Exercises to complete –
(a) In the triangle problem, why are angle PAQ and angle BAC equal?
(b) Write out the triangle problem between "P and Q are" and "($△$APQ) = ($△$ABC)", inclusive, substituting "splits" for "divides".

Extract to read –
[START]

Question

P and Q are points on the sides AB and AC respectively of $△$ABC such that PQ||BC and divides $△$ABC into two parts, equal in area. Find PB : AB.

Answer 1

Area ($△$APQ) = Area (trap. PBCQ) [Given]

$\Rightarrow$ Area ($△$APQ) = [Area ($△$ABC) - Area ($△$APQ)]

$\Rightarrow$ 2 Area ($△$APQ) = ($△$ABC)

$\Rightarrow$ $\frac{Areaof\left(△APQ\right)}{Areaof\left(△ABC\right)}$ = $\frac{1}{2}$ ......(i)

Now, in $△$APQ and $△$ABC , we have

$\angle$PAQ = $\angle$BAC [Common $\angle$A ]

$\angle$APQ = $\angle$ABC [PQBC, corresponding $\angle$s are equal ]

$\therefore$ $△$APQ ~ $△$ABC.

We know that the areas of similar $△$s are proportional to the squares of their corresponding sides

$\therefore$ $\frac{Areaof\left(△APQ\right)}{Areaof\left(△ABC\right)}=\frac{A{P}^2}{A{B}^2}$ $\Rightarrow$ $\frac{A{P}^2}{A{B}^2}=\frac{1}{2}$ [ Using (i) ]

$\Rightarrow$ $\frac{AP}{AB}=\frac{1}{\sqrt{2}}$ i.e., AB = $\sqrt{2}$ AP

$\Rightarrow$ AB = $\sqrt{2}$ (AB - PB) $\Rightarrow$ $\sqrt{2}$ PB = ($\sqrt{2}$ - 1) AB

$\Rightarrow$ $\frac{PB}{AB}$ =$\frac{(\sqrt{2}-1)}{\sqrt{2}}$

[END]

Data –

[START]

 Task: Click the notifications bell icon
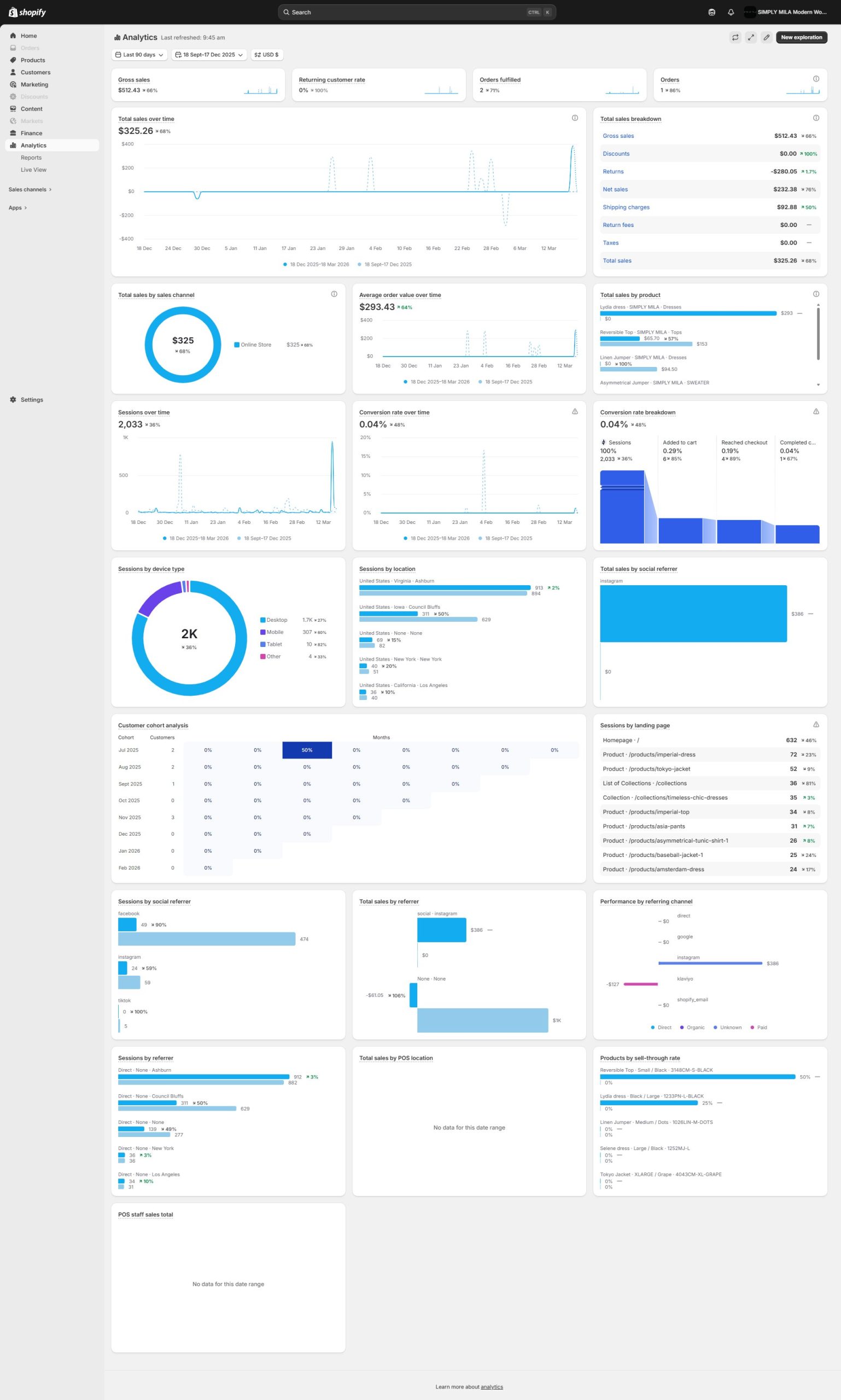731,13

[END]

In response –
(a) Angle A is common to both triangles.

(b)
P and Q are points on the sides AB and AC respectively of $△$ABC such that PQ||BC and splits $△$ABC into two parts, equal in area. Find PB : AB.

Answer 1

Area ($△$APQ) = Area (trap. PBCQ) [Given]

$\Rightarrow$ Area ($△$APQ) = [Area ($△$ABC) - Area ($△$APQ)]

$\Rightarrow$ 2 Area ($△$APQ) = ($△$ABC)